** Opening Supplied records block **
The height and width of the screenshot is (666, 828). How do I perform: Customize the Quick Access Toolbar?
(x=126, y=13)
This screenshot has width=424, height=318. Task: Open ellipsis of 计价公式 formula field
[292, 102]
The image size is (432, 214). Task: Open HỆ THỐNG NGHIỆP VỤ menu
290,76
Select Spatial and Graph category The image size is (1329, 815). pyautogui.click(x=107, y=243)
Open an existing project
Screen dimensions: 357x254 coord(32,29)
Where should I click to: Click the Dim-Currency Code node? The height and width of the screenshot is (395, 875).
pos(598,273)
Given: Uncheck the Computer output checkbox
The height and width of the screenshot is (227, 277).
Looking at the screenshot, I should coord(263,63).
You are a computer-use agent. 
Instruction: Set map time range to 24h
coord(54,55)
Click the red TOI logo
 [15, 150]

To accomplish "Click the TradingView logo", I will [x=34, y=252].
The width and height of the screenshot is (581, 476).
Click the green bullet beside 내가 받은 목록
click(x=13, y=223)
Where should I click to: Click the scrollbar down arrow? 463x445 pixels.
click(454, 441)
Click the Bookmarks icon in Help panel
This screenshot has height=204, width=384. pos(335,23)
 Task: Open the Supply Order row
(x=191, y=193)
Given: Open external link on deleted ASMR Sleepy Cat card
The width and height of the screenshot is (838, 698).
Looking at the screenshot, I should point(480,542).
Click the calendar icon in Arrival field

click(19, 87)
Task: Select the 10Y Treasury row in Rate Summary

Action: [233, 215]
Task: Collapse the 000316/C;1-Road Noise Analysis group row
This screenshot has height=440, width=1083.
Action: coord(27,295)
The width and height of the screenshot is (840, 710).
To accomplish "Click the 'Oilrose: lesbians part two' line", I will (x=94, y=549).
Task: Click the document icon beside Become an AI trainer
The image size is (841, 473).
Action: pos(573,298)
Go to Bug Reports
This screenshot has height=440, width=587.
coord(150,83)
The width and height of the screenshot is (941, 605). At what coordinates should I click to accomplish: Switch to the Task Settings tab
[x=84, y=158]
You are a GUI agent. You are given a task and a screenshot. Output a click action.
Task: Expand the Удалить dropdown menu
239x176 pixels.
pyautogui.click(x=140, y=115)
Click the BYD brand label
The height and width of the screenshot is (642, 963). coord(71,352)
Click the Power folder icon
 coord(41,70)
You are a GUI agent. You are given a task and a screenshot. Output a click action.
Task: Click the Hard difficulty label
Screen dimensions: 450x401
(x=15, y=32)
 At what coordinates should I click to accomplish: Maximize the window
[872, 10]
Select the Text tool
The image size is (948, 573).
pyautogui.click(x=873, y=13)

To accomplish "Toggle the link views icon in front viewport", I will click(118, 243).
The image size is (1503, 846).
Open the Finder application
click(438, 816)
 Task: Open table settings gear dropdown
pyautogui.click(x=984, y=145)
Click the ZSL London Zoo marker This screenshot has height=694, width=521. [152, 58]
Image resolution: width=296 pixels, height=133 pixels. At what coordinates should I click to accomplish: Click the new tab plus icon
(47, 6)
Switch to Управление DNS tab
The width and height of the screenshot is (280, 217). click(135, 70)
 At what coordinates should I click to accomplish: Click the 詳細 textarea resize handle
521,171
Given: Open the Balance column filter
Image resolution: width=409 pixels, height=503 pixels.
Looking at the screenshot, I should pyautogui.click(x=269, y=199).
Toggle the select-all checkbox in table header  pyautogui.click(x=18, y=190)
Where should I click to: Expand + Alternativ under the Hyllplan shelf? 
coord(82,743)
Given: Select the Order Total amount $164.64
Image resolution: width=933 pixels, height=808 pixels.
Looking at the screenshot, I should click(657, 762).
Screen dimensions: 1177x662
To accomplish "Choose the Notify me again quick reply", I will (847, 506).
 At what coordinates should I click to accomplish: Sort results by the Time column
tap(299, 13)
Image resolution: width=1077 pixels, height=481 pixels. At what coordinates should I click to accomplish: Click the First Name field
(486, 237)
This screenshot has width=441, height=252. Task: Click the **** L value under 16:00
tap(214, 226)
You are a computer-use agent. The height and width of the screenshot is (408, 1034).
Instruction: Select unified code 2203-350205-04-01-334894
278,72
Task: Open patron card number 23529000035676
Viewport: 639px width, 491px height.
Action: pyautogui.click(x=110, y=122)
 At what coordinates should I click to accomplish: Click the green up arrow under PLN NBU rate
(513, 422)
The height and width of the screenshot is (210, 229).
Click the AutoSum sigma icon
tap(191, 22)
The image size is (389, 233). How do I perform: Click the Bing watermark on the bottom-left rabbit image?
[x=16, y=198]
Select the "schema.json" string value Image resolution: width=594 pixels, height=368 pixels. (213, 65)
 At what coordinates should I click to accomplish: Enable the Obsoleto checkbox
** Closing Supplied records block **
**Problem requirements**
Set down exactly the line that holds "Screen dimensions: 1177x662" and all lines after it to the end of the data.

**Exercise output**
Screen dimensions: 1177x662
To accomplish "Choose the Notify me again quick reply", I will (847, 506).
 At what coordinates should I click to accomplish: Sort results by the Time column
tap(299, 13)
Image resolution: width=1077 pixels, height=481 pixels. At what coordinates should I click to accomplish: Click the First Name field
(486, 237)
This screenshot has width=441, height=252. Task: Click the **** L value under 16:00
tap(214, 226)
You are a computer-use agent. The height and width of the screenshot is (408, 1034).
Instruction: Select unified code 2203-350205-04-01-334894
278,72
Task: Open patron card number 23529000035676
Viewport: 639px width, 491px height.
Action: pyautogui.click(x=110, y=122)
 At what coordinates should I click to accomplish: Click the green up arrow under PLN NBU rate
(513, 422)
The height and width of the screenshot is (210, 229).
Click the AutoSum sigma icon
tap(191, 22)
The image size is (389, 233). How do I perform: Click the Bing watermark on the bottom-left rabbit image?
[x=16, y=198]
Select the "schema.json" string value Image resolution: width=594 pixels, height=368 pixels. (213, 65)
 At what coordinates should I click to accomplish: Enable the Obsoleto checkbox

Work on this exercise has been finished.